__MATERIAL PROVIDED__:
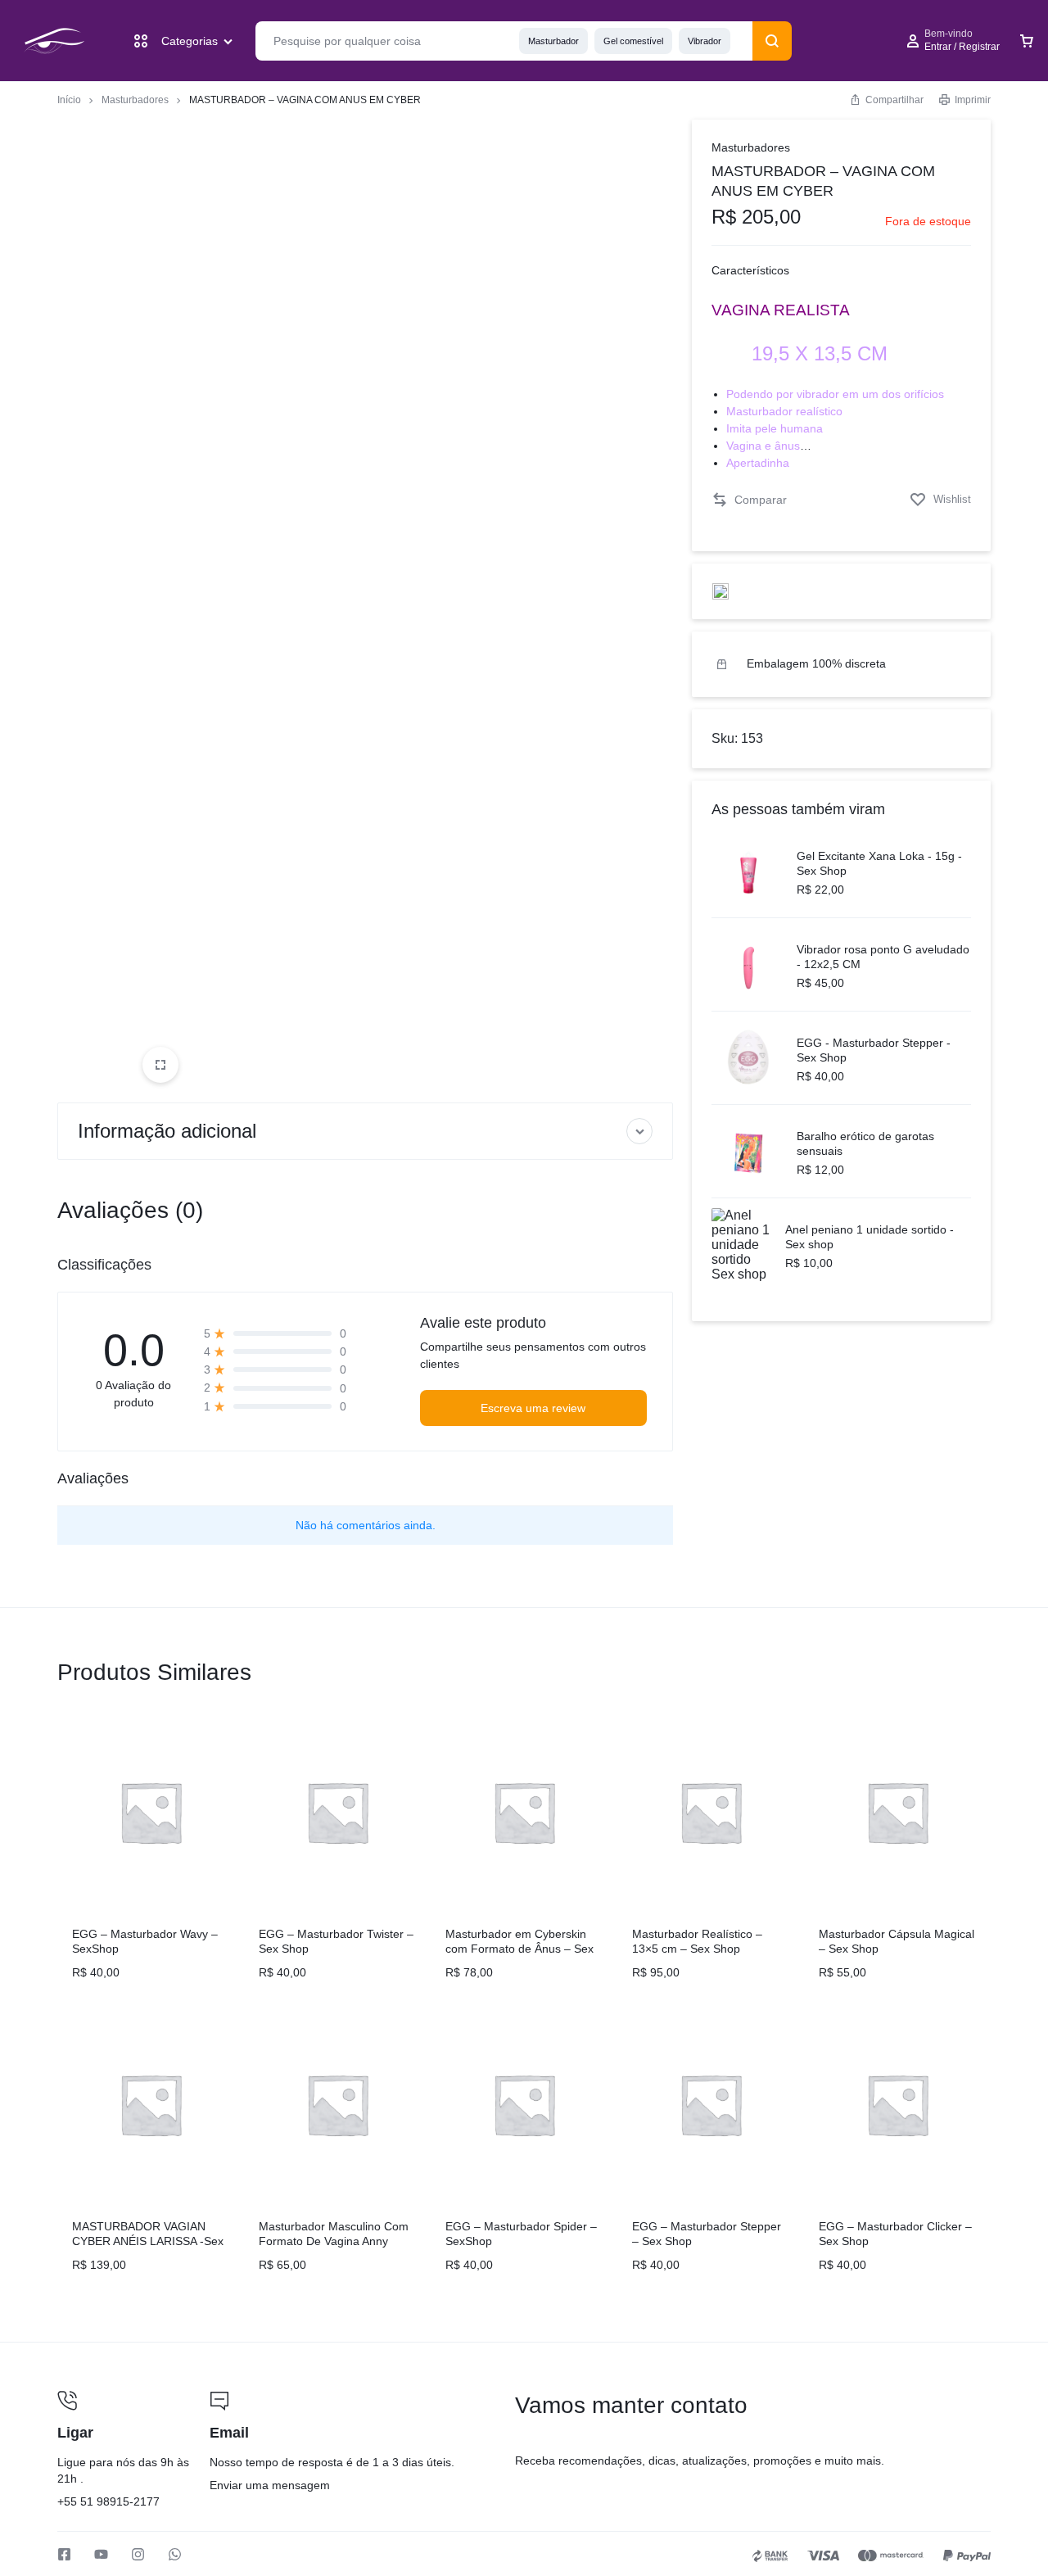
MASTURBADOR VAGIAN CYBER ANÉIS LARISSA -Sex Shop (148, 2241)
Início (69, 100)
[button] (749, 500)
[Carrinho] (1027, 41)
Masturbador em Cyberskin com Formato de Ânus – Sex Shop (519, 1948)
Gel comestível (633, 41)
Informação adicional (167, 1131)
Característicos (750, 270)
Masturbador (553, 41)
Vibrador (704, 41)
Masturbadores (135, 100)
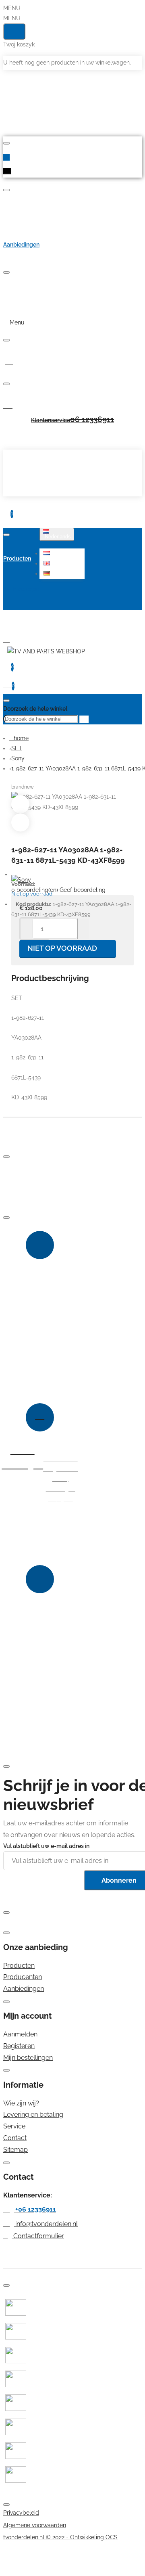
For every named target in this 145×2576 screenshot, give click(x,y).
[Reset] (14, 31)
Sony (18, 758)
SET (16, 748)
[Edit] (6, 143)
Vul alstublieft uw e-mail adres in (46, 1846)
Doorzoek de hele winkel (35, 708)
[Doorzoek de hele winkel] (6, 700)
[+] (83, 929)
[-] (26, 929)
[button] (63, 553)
---
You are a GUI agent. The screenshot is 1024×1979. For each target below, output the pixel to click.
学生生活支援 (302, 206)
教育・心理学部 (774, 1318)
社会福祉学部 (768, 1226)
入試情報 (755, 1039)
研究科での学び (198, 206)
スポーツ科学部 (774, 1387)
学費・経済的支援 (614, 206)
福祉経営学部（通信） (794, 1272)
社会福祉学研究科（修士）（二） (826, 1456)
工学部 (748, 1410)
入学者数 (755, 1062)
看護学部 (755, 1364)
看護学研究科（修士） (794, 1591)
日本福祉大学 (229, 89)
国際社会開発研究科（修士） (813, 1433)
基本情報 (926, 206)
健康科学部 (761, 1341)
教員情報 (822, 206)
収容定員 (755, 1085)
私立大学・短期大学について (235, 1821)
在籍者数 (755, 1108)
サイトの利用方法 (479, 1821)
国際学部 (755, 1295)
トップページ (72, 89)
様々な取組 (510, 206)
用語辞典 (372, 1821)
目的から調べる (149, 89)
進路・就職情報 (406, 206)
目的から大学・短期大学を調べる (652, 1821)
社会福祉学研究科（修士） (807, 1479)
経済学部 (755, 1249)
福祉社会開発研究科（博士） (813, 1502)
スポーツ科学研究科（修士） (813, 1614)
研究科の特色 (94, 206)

__WHAT THE EXERCISE ASKS__:
Return a word-for-word copy of the lines above from the one holding "教育・心理学部 (774, 1318)" through the one holding "研究科の特色 (94, 206)", with both of them included and nothing besides.

__ANSWER TO THE PROBLEM__:
教育・心理学部 (774, 1318)
社会福祉学部 (768, 1226)
入試情報 (755, 1039)
研究科での学び (198, 206)
スポーツ科学部 (774, 1387)
学費・経済的支援 (614, 206)
福祉経営学部（通信） (794, 1272)
社会福祉学研究科（修士）（二） (826, 1456)
工学部 (748, 1410)
入学者数 (755, 1062)
看護学部 (755, 1364)
看護学研究科（修士） (794, 1591)
日本福祉大学 (229, 89)
国際社会開発研究科（修士） (813, 1433)
基本情報 (926, 206)
健康科学部 (761, 1341)
教員情報 (822, 206)
収容定員 (755, 1085)
私立大学・短期大学について (235, 1821)
在籍者数 (755, 1108)
サイトの利用方法 (479, 1821)
国際学部 (755, 1295)
トップページ (72, 89)
様々な取組 (510, 206)
用語辞典 (372, 1821)
目的から調べる (149, 89)
進路・就職情報 (406, 206)
目的から大学・短期大学を調べる (652, 1821)
社会福祉学研究科（修士） (807, 1479)
経済学部 (755, 1249)
福祉社会開発研究科（博士） (813, 1502)
スポーツ科学研究科（修士） (813, 1614)
研究科の特色 (94, 206)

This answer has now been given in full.